## Task description
Copying each record below exactly is the whole task.

## Records shown
# # # # #
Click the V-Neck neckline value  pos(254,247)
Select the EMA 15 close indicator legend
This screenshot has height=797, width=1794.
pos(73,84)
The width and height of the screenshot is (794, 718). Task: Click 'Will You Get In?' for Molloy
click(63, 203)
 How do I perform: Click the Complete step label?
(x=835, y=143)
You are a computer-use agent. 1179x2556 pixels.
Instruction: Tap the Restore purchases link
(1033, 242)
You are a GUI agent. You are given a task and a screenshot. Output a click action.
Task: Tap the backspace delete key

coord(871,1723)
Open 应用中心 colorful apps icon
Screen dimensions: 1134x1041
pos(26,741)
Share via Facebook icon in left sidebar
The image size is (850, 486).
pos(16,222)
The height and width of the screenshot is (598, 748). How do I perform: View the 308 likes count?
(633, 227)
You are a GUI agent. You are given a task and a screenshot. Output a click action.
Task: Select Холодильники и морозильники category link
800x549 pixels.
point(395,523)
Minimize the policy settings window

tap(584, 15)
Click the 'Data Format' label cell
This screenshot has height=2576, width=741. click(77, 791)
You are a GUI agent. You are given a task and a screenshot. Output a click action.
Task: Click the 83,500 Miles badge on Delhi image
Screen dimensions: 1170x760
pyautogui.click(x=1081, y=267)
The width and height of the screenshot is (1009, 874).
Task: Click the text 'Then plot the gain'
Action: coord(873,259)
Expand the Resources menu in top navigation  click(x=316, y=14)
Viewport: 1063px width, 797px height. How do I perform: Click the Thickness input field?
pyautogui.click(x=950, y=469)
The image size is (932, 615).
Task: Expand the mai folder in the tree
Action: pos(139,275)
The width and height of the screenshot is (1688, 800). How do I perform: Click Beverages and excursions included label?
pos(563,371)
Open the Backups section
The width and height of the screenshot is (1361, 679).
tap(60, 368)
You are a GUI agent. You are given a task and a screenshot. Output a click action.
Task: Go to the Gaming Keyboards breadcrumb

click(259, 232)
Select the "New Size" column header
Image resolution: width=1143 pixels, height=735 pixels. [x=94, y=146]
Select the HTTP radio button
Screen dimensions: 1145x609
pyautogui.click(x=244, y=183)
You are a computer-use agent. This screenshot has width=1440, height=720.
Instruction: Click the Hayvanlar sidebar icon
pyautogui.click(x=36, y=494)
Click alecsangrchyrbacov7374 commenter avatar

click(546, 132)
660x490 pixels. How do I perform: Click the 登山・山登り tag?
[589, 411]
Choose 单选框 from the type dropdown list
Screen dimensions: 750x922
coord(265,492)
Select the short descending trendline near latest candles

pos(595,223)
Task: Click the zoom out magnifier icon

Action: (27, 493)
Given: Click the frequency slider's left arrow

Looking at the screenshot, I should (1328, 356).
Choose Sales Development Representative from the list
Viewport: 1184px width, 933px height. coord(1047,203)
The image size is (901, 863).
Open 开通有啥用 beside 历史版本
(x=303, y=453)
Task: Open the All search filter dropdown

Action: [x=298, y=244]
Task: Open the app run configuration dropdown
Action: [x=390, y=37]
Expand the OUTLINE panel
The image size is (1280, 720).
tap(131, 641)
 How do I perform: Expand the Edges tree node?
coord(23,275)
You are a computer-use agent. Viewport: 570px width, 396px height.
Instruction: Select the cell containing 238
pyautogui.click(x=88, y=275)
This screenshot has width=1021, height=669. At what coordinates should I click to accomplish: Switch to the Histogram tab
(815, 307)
# # # # #
## Your response
Click the V-Neck neckline value  pos(254,247)
Select the EMA 15 close indicator legend
This screenshot has height=797, width=1794.
pos(73,84)
The width and height of the screenshot is (794, 718). Task: Click 'Will You Get In?' for Molloy
click(63, 203)
 How do I perform: Click the Complete step label?
(x=835, y=143)
You are a computer-use agent. 1179x2556 pixels.
Instruction: Tap the Restore purchases link
(1033, 242)
You are a GUI agent. You are given a task and a screenshot. Output a click action.
Task: Tap the backspace delete key

coord(871,1723)
Open 应用中心 colorful apps icon
Screen dimensions: 1134x1041
pos(26,741)
Share via Facebook icon in left sidebar
The image size is (850, 486).
pos(16,222)
The height and width of the screenshot is (598, 748). How do I perform: View the 308 likes count?
(633, 227)
You are a GUI agent. You are given a task and a screenshot. Output a click action.
Task: Select Холодильники и морозильники category link
800x549 pixels.
point(395,523)
Minimize the policy settings window

tap(584, 15)
Click the 'Data Format' label cell
This screenshot has height=2576, width=741. click(77, 791)
You are a GUI agent. You are given a task and a screenshot. Output a click action.
Task: Click the 83,500 Miles badge on Delhi image
Screen dimensions: 1170x760
pyautogui.click(x=1081, y=267)
The width and height of the screenshot is (1009, 874).
Task: Click the text 'Then plot the gain'
Action: coord(873,259)
Expand the Resources menu in top navigation  click(x=316, y=14)
Viewport: 1063px width, 797px height. How do I perform: Click the Thickness input field?
pyautogui.click(x=950, y=469)
The image size is (932, 615).
Task: Expand the mai folder in the tree
Action: pos(139,275)
The width and height of the screenshot is (1688, 800). How do I perform: Click Beverages and excursions included label?
pos(563,371)
Open the Backups section
The width and height of the screenshot is (1361, 679).
tap(60, 368)
You are a GUI agent. You are given a task and a screenshot. Output a click action.
Task: Go to the Gaming Keyboards breadcrumb

click(259, 232)
Select the "New Size" column header
Image resolution: width=1143 pixels, height=735 pixels. [x=94, y=146]
Select the HTTP radio button
Screen dimensions: 1145x609
pyautogui.click(x=244, y=183)
You are a computer-use agent. This screenshot has width=1440, height=720.
Instruction: Click the Hayvanlar sidebar icon
pyautogui.click(x=36, y=494)
Click alecsangrchyrbacov7374 commenter avatar

click(546, 132)
660x490 pixels. How do I perform: Click the 登山・山登り tag?
[589, 411]
Choose 单选框 from the type dropdown list
Screen dimensions: 750x922
coord(265,492)
Select the short descending trendline near latest candles

pos(595,223)
Task: Click the zoom out magnifier icon

Action: (27, 493)
Given: Click the frequency slider's left arrow

Looking at the screenshot, I should (1328, 356).
Choose Sales Development Representative from the list
Viewport: 1184px width, 933px height. coord(1047,203)
The image size is (901, 863).
Open 开通有啥用 beside 历史版本
(x=303, y=453)
Task: Open the All search filter dropdown

Action: [x=298, y=244]
Task: Open the app run configuration dropdown
Action: [x=390, y=37]
Expand the OUTLINE panel
The image size is (1280, 720).
tap(131, 641)
 How do I perform: Expand the Edges tree node?
coord(23,275)
You are a computer-use agent. Viewport: 570px width, 396px height.
Instruction: Select the cell containing 238
pyautogui.click(x=88, y=275)
This screenshot has width=1021, height=669. At what coordinates should I click to accomplish: Switch to the Histogram tab
(815, 307)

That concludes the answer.